### WHAT YOU NEED TO DO
1 > Decide whether each statement agrees with the passage on Beenox and Amazing Spider-Man: (a) Amazing Spider-Man was the studio's first open world game; (b) Beenox developed Amazing Spider-Man over roughly four years; (c) Rhino and Scorpion were tied up in legal negotiations. For each one, answer yes or no and quote the words of the passage that decide it.
2 > Duplicate the part of the passage on Beenox and Amazing Spider-Man starting at "Creator of the" and ending at "he said, laughing.".

SUPPLIED PASSAGE Block Start

For Beenox, the goal was simply to deliver a compelling character. “We’ve gone both ways with the character and wanted to find the thing that gave the best personality to him,” Nicholas said. “I can’t really touch on where we’re going with our plans for the next game, but it’s something even cooler.”

The extended fight to bring a new take on cross-species into the game actually worked out to the game’s benefit. Since characters like Rhino and Scorpion were caught up in legal negotiations, Beenox was free to further flesh out the plotline with the introduction of Alistair Smythe to the Sony canon.

Creator of the so-called “Spider-killer” robots in the comics, Smythe brought some classic Spidey villain cred to the narrative while also eventually serving as a research-oriented figure who could be the agent of this expanded focus on cross-species that Arad and Webb wanted the game to embrace, once it was approved.

`These various license approval discussion led to some epic boardroom showdowns. Nicholas descibes meetings in which legal teams from Activision, Marvel, and Sony all faced off to hammer down what could and couldn’t work. “No one could say anything without being quickly silenced if we were going in the wrong direction,” he said, laughing.

Tuning the Rush of Web Rush

Beenox worked within what was roughly a two year development cycle for Amazing Spider-Man. This includes the pre-production work like those aforementioned creative approvals as well as the technology refinement and world-building.

Amazing Spider-Man is the studio’s first open world game, Nicholas revealed that it required a complete overhaul of the engine that previously powered Shattered Dimensions and Edge of Time. The new game also introduced an entirely fresh approach to Spidey’s traversal abilities in the Web Rush mechanic. All of which left Beenox with plenty to actively work on while legal teams juggled the content negotiations.

SUPPLIED PASSAGE Block End
DATASET ENTRIES Block Start

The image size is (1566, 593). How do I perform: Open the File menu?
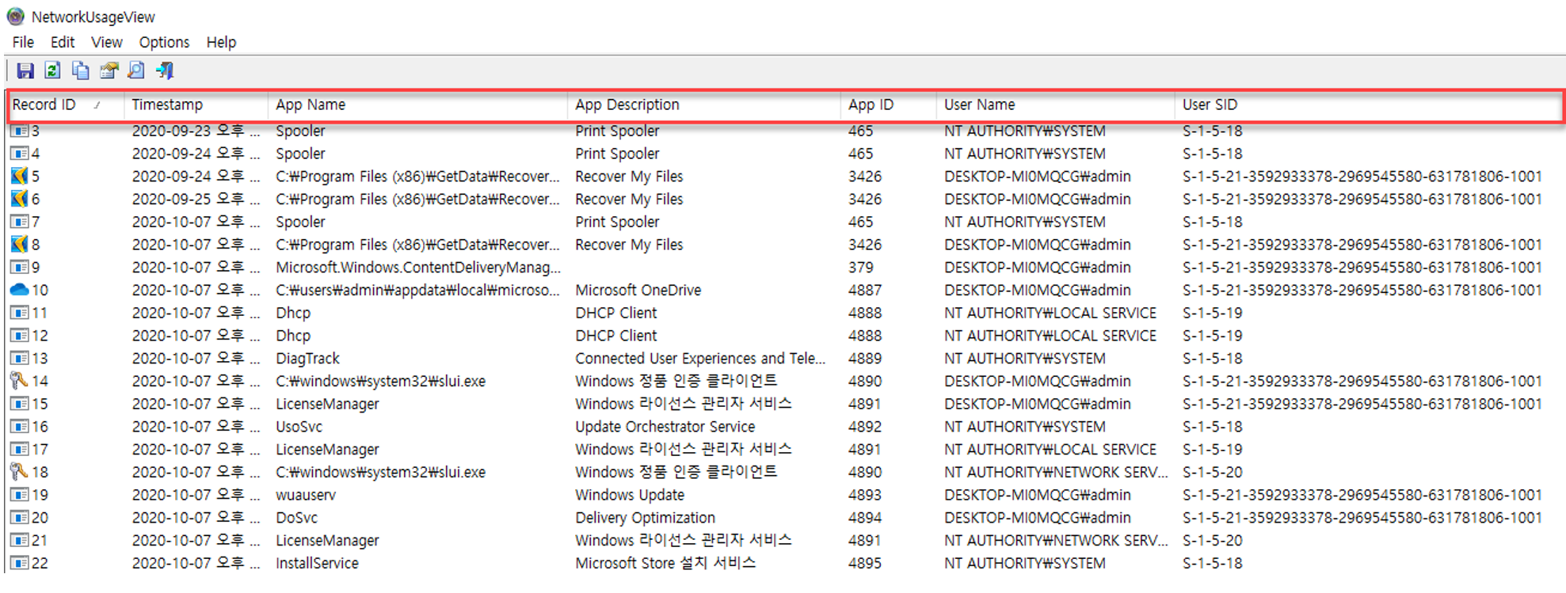[x=23, y=43]
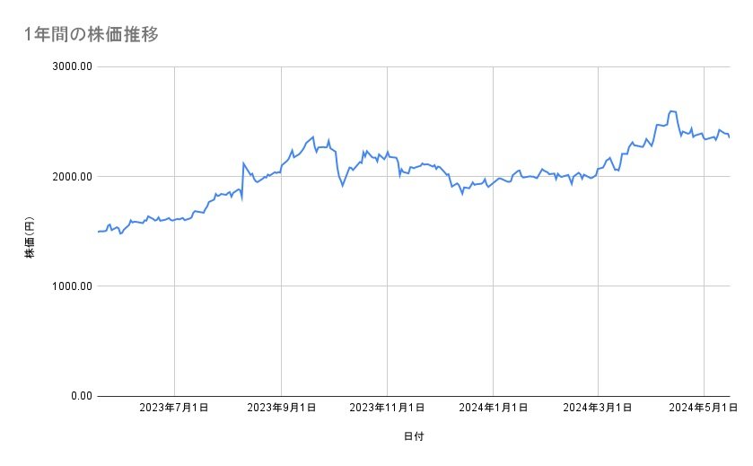Select the "2023年7月1日" date label

(174, 408)
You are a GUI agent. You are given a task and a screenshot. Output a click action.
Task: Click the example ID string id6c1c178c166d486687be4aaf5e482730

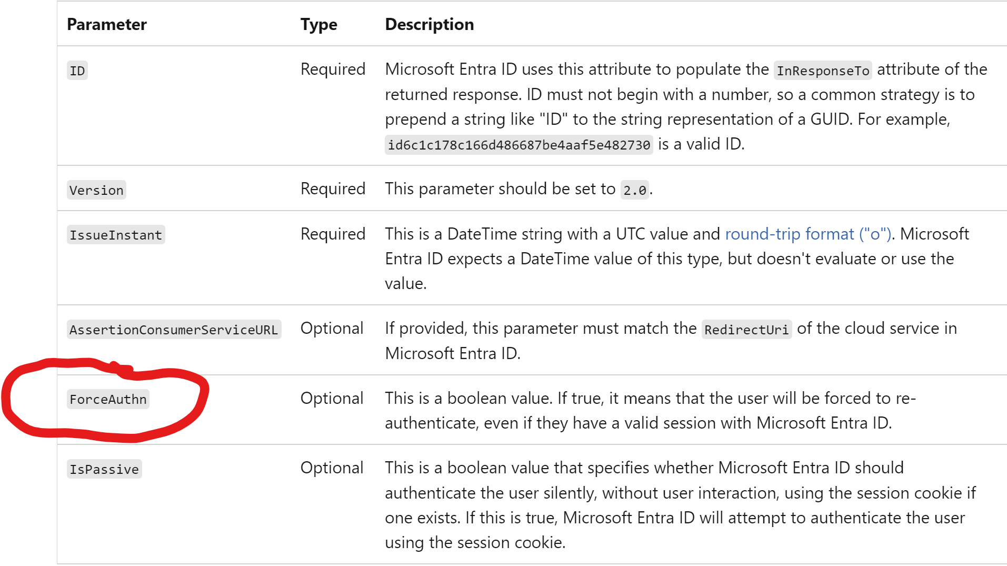[x=519, y=145]
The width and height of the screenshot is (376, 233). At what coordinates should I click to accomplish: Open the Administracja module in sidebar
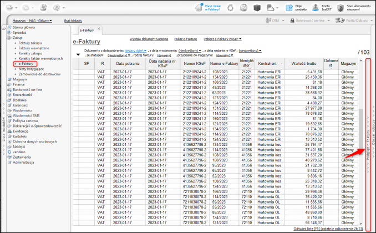(24, 162)
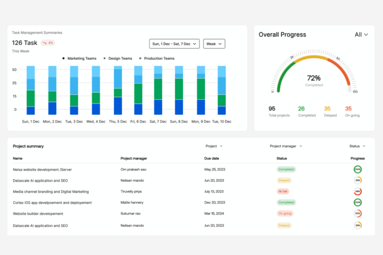This screenshot has width=383, height=255.
Task: Toggle the Marketing Teams legend series
Action: [79, 58]
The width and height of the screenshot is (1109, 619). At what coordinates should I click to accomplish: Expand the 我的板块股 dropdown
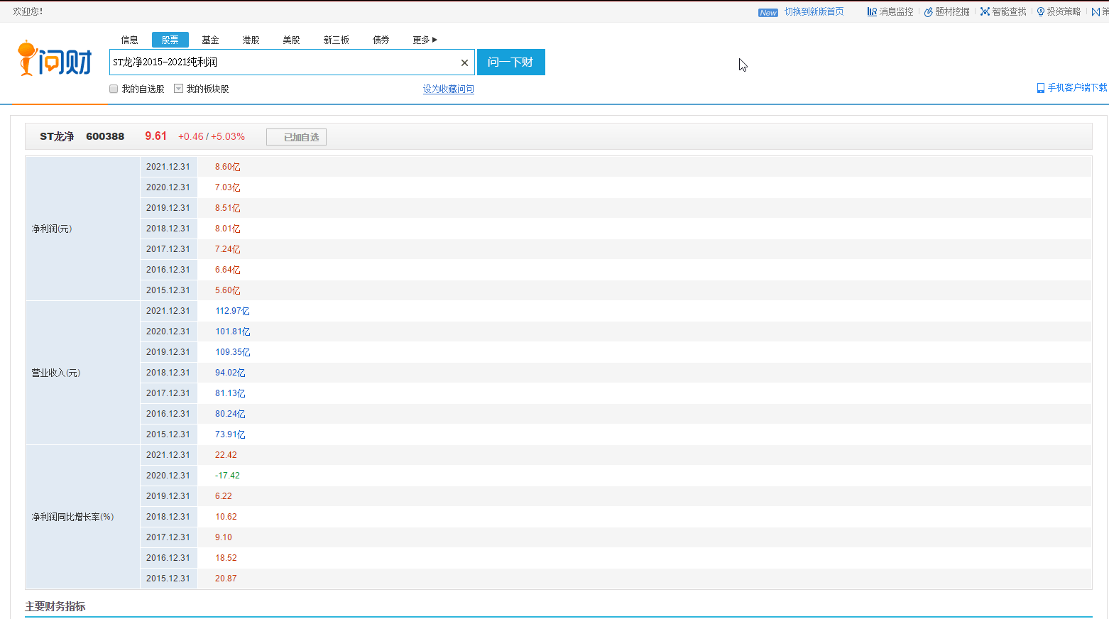tap(179, 89)
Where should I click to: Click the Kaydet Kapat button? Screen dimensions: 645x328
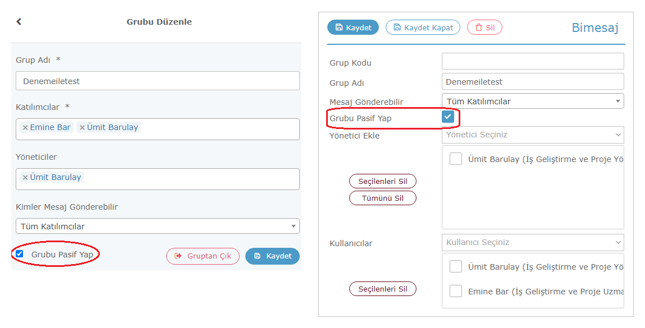coord(423,27)
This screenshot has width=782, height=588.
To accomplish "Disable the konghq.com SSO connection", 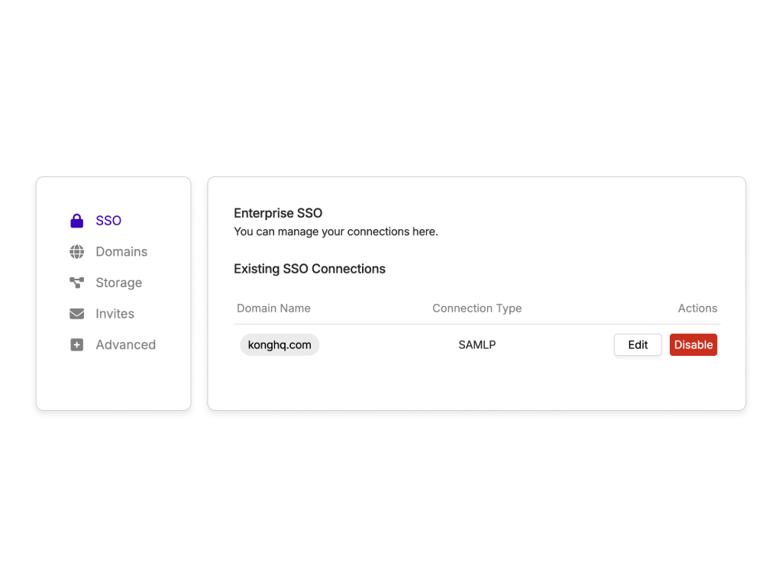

DATASET ENTRIES Block End

### EXPECTED RESULTS
1 >
(a) Yes: "Amazing Spider-Man is the studio’s first open world game"
(b) No: "Beenox worked within what was roughly a two year development cycle for Amazing Spider-Man"
(c) Yes: "characters like Rhino and Scorpion were caught up in legal negotiations"

2 >
Creator of the so-called “Spider-killer” robots in the comics, Smythe brought some classic Spidey villain cred to the narrative while also eventually serving as a research-oriented figure who could be the agent of this expanded focus on cross-species that Arad and Webb wanted the game to embrace, once it was approved.

`These various license approval discussion led to some epic boardroom showdowns. Nicholas descibes meetings in which legal teams from Activision, Marvel, and Sony all faced off to hammer down what could and couldn’t work. “No one could say anything without being quickly silenced if we were going in the wrong direction,” he said, laughing.